▸ TEXTO:
Luisa Carnés: cuarenta años de cuentos

Luisa Carnés y su hijo Ramón Puyol a mediados de los años cuarenta.

Hasta hace muy poco tiempo apenas sabíamos nada de Luisa Carnés (Madrid, 1905-Ciudad de México, 1964), pues ni siquiera su militancia en el PCE, ni tampoco su vinculación sentimental en el exilio con el poeta y periodista Juan Rejano (1903-1976) había ayudado a que se le prestara atención a su obra periodística y literaria. Sea como fuere, quien pretenda entender su trayectoria vital e intelectual debería tener en cuenta tanto su origen humilde y su condición autodidacta (hija de un barbero, tuvo que empezar a trabajar a los 11 años en una sombrerería) como su deseo temprano de convertirse en escritora (publicó su primer cuento a los 19 años) y de utilizar su obra para denunciar los abusos del poder, además de para defender con su testimonio a los desfavorecidos. Asimismo, también debe tomarse en consideración su militancia comunista, su condición de derrotada en la Guerra Civil, la estancia en un campo de internamiento en Le Pouliguen (Francia) y el exilio en México, sin haber podido volver nunca a España.

La existencia de Luisa Carnés debió de empezar a cambiar en 1928, cuando consigue entrar a trabajar como mecanógrafa en la CIAP, donde permaneció hasta que la gran empresa editorial quiebra en 1931. Con anterioridad, había logrado aproximarse al mundo intelectual del momento, a lo que también debió de contribuir su relación sentimental con Ramón Puyol (1907-1981), dibujante, escenógrafo, autor de cubiertas de libros y cartelista (suyo es el célebre cartel republicano con el ¡NO PASARÁN!), así como padre del hijo que tuvo en junio de 1931. Es probable que fuera él quien propiciara su militancia comunista, e igualmente posible que conociera también en la CIAP a Juan Rejano, responsable de la secretaría literaria de alguno de los sellos de la empresa, en la que Puyol desempeñaba el cargo de director gráfico. Junto a este y al poeta cordobés coincidió también en el periódico Frente rojo, editado primero en Valencia y luego en Barcelona durante la guerra, en el que Carnés publicó su cuento “Una estrella roja” que trata de la fascinación que siente un chico por la URSS. Con estas referencias no pretendo restarle ni un ápice de importancia a sus méritos literarios, sean cuales sean, pero sí intentar entender lo mejor posible el contexto en el que surgió y pudo desarrollarse su trayectoria literaria.

 

Por lo que sabemos, entre finales de 1935 y comienzos de 1936, tras diversas crisis sentimentales, Luisa Carnés se fue a vivir sola con su hijo. Tampoco conocemos con precisión cuándo se afilió a las Juventudes Comunistas y al PCE, aunque entre el triunfo del Frente Popular y 1937 formara ya parte de la organización, y en mayo de 1936 colaborase en Mundo obrero. Así, cuando estalla la Guerra Civil la autora contaba 31 años y tenía tres libros en su haber, entre ellos la novela Tea Rooms. Mujeres obreras (1934), que ha cosechado cierto eco en estos últimos años. Pero  desde 1930, compaginaba el periodismo y la literatura, colaborando en medios importantes como La Voz, donde aparecieron quince cuentos suyos, Crónica, Estampa, la elegante revista La Esfera o Ahora.

▸ REGISTROS:
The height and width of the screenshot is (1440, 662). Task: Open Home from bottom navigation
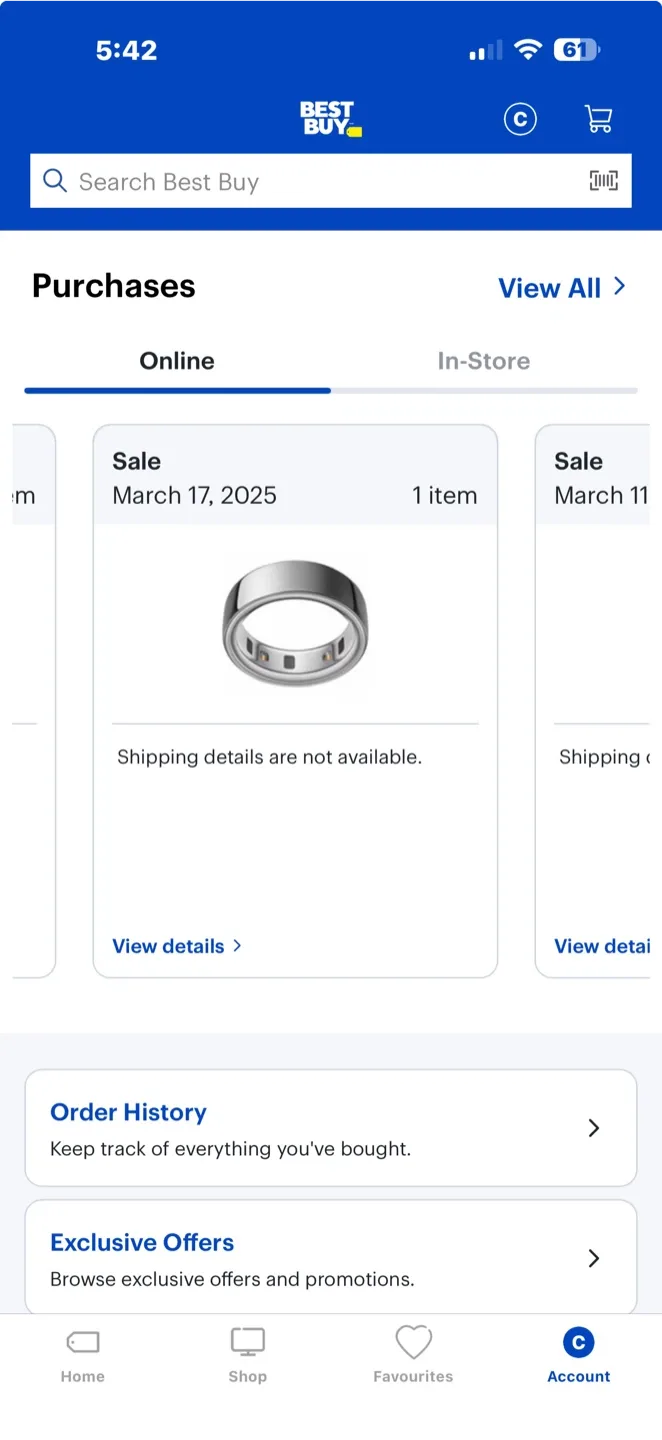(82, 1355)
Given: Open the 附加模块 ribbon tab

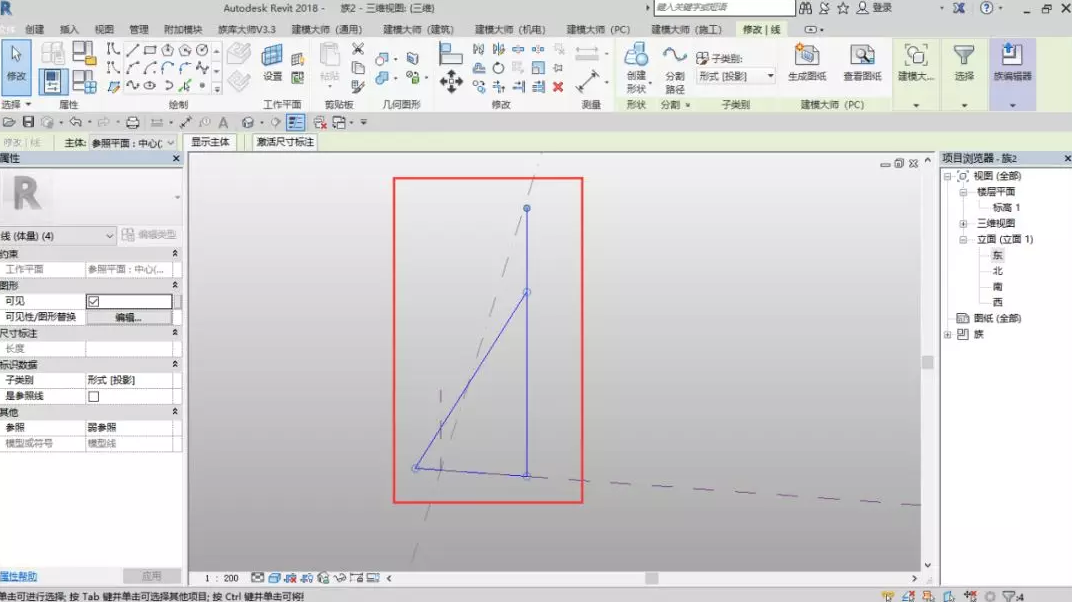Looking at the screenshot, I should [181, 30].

--

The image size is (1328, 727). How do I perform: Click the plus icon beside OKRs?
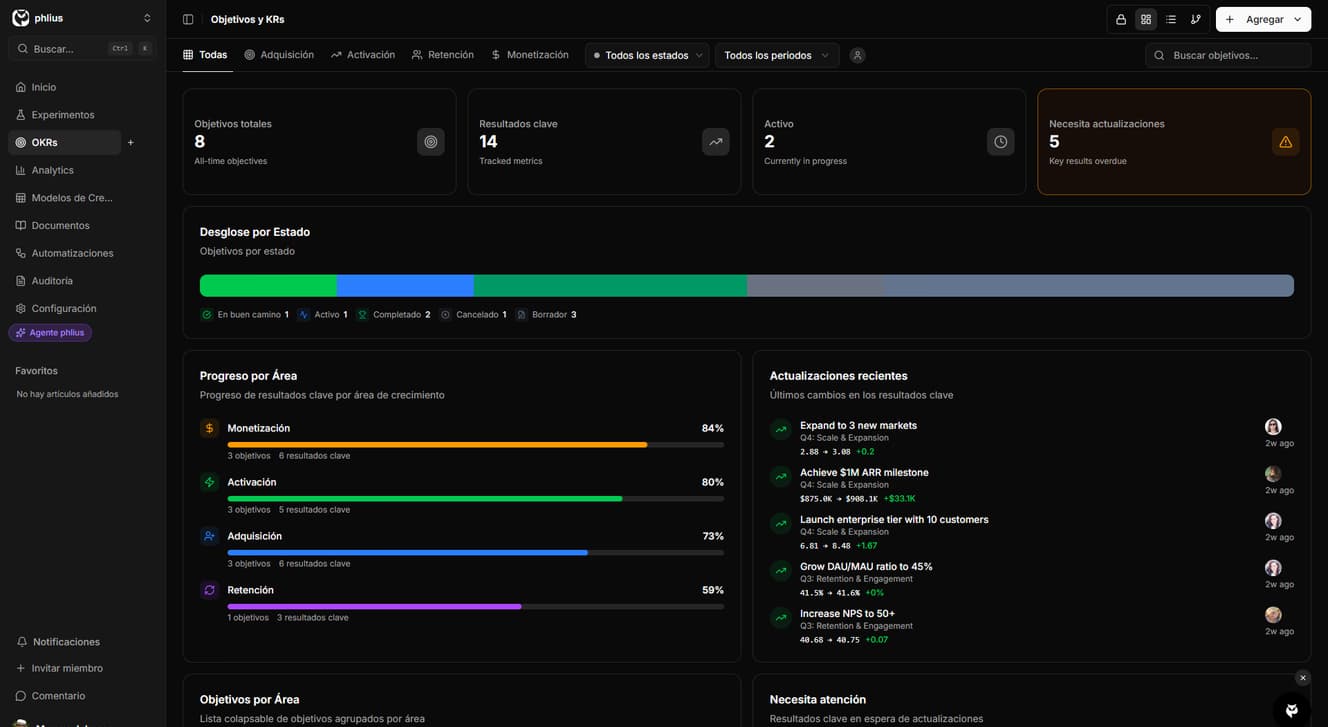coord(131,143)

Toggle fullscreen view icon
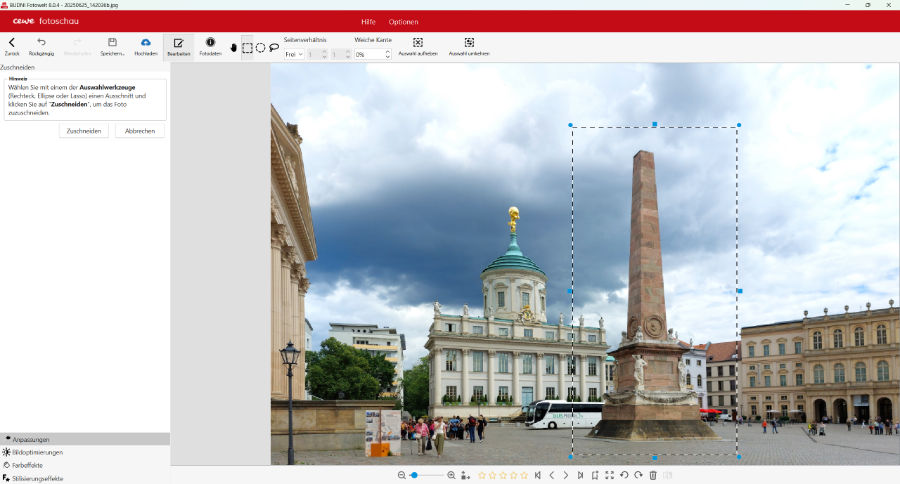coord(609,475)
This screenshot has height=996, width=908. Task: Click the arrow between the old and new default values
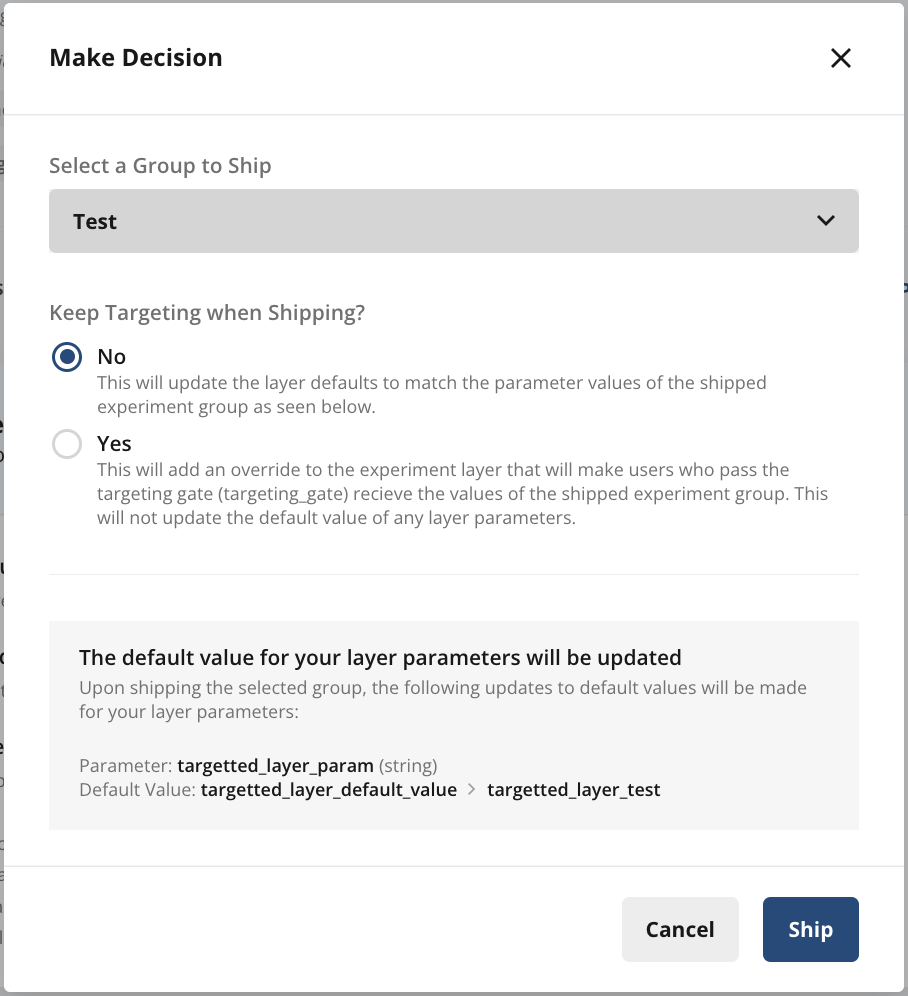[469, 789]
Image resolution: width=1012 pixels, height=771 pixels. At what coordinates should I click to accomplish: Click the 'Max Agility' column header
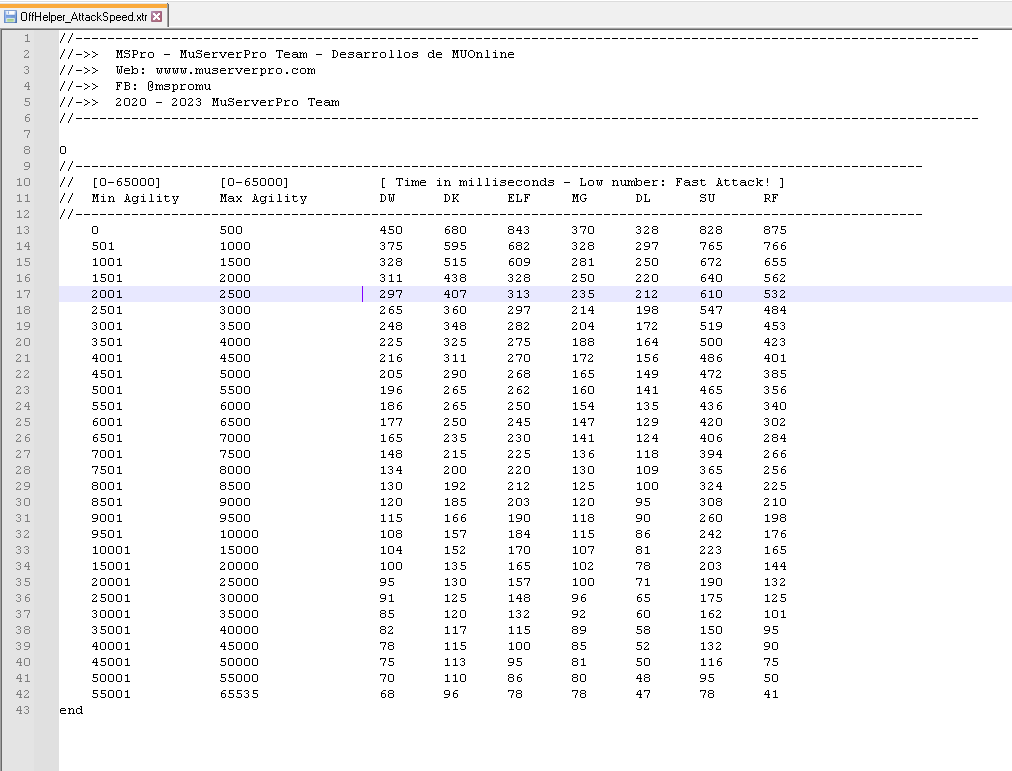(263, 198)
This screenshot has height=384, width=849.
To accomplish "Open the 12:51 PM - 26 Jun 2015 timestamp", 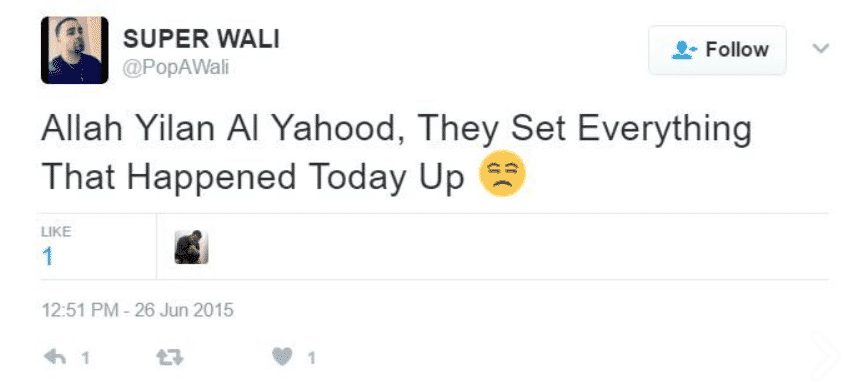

---

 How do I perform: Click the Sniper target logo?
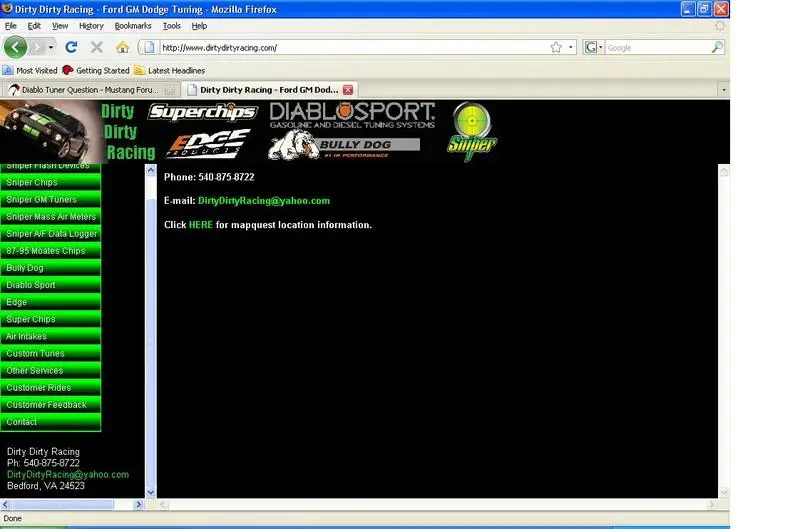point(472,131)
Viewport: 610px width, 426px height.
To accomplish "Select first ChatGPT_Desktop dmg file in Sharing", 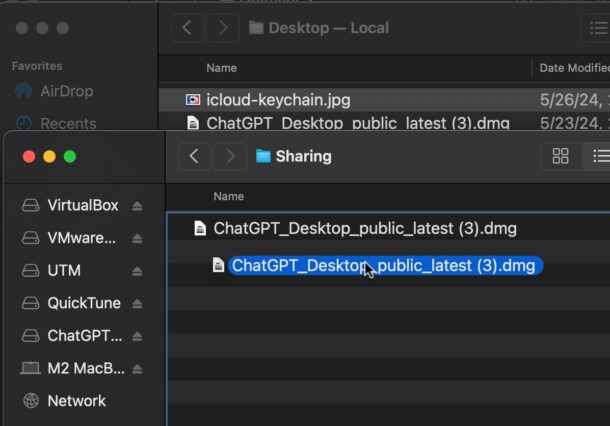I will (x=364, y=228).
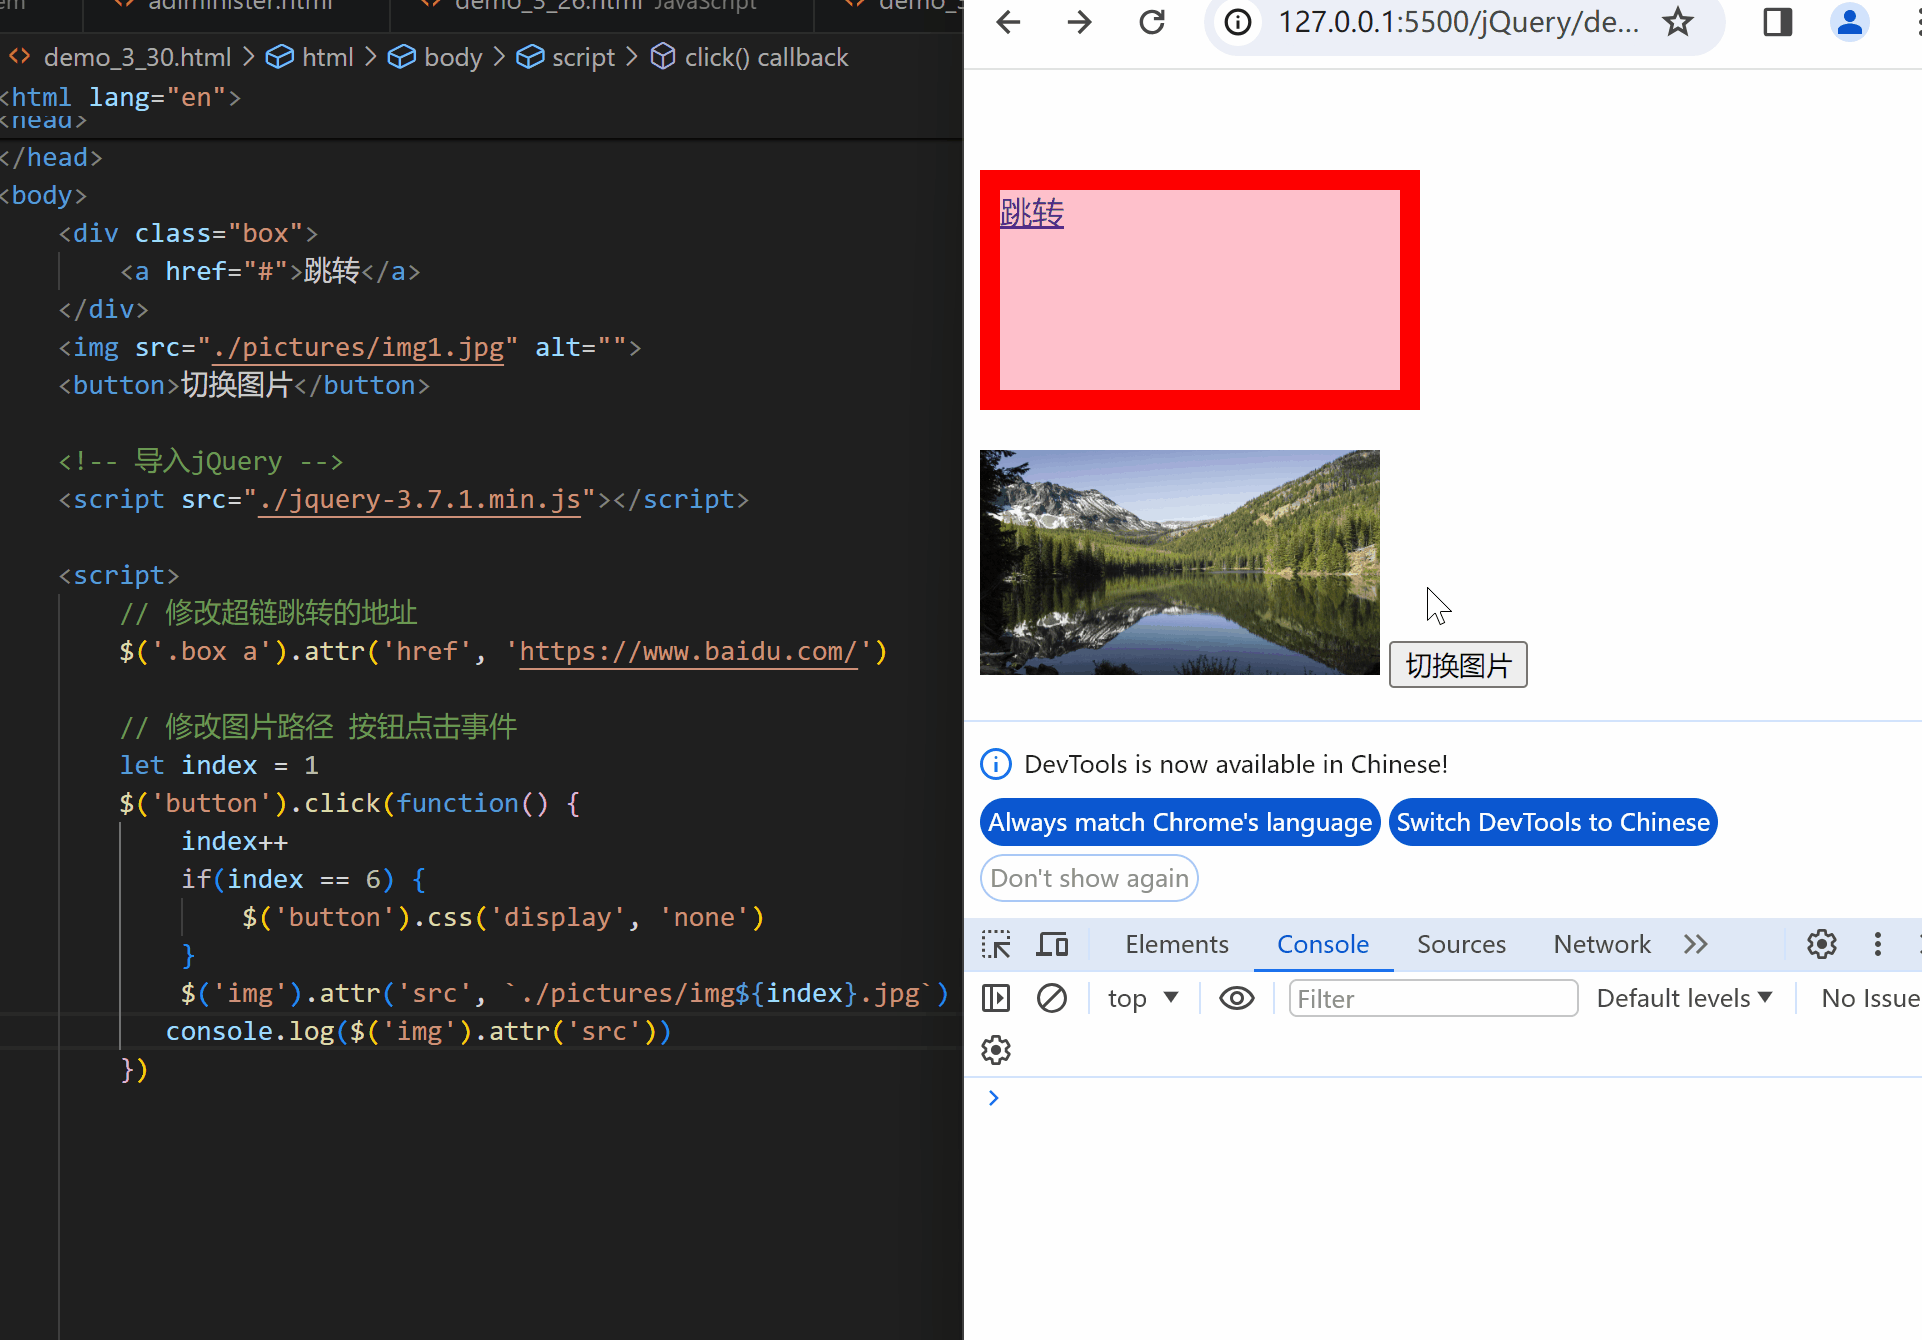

▸ CONSIGNA:
Responde según el texto sobre Luisa Carnés:
(a) ¿A qué edad empezó a trabajar y en qué clase de negocio?
(b) ¿En qué año quebró la CIAP?
(c) ¿Cuántos cuentos suyos se publicaron en La Voz?
Los registros no hacen falta para resolver nada.

▸ RESPUESTA CORRECTA:
(a) A los 11 años, en una sombrerería.
(b) En 1931.
(c) Quince.